A resin composition containing a polyacetal resin and a core-shell type elastomer.
The resin composition was molded into a multipurpose test piece having a thickness of 4 mm, and the flexural modulus measured according to ISO178 was 1700 MPa or less, and the resin composition was subjected to a 1.6 mm thickness test having a weld portion in the center. A resin composition having a weld elongation of 20% or more when molded into pieces and pulled at 10 mm / min according to ASTM D638. The resin composition according to claim 1, wherein the core-shell type elastomer contains a butadiene-containing rubber and a shell portion contains an acrylic resin. The resin composition comprises 60 to 95% by mass of the polyacetal resin and 40 to 5% by mass of the core-shell elastomer (however, the total of the polyacetal resin and the core-shell elastomer does not exceed 100% by mass). Item 2. The resin composition according to Item 1 or 2. The resin composition comprises 70 to 95% by mass of the polyacetal resin and 30 to 5% by mass of the core-shell elastomer (however, the total of the polyacetal resin and the core-shell elastomer does not exceed 100% by mass).
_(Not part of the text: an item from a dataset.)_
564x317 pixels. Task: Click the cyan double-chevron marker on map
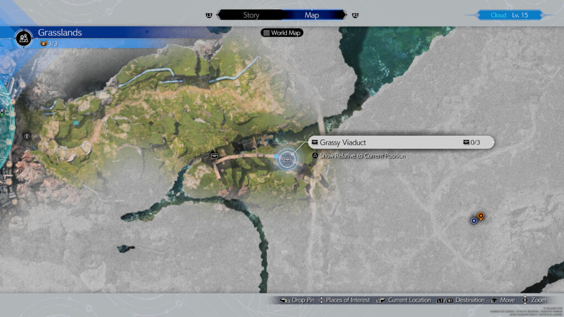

Item 2. The resin composition according to Item 1 or 2. The one according to any one of claims 1 to 4, wherein the resin composition does not contain thermoplastic polyurethane, or the content of the thermoplastic polyurethane is 3% by mass or less of the content of the core-shell type elastomer. Resin composition. A molded product formed from the resin composition according to any one of claims 1 to 5. The molded product according to claim 6, which is an injection-molded product.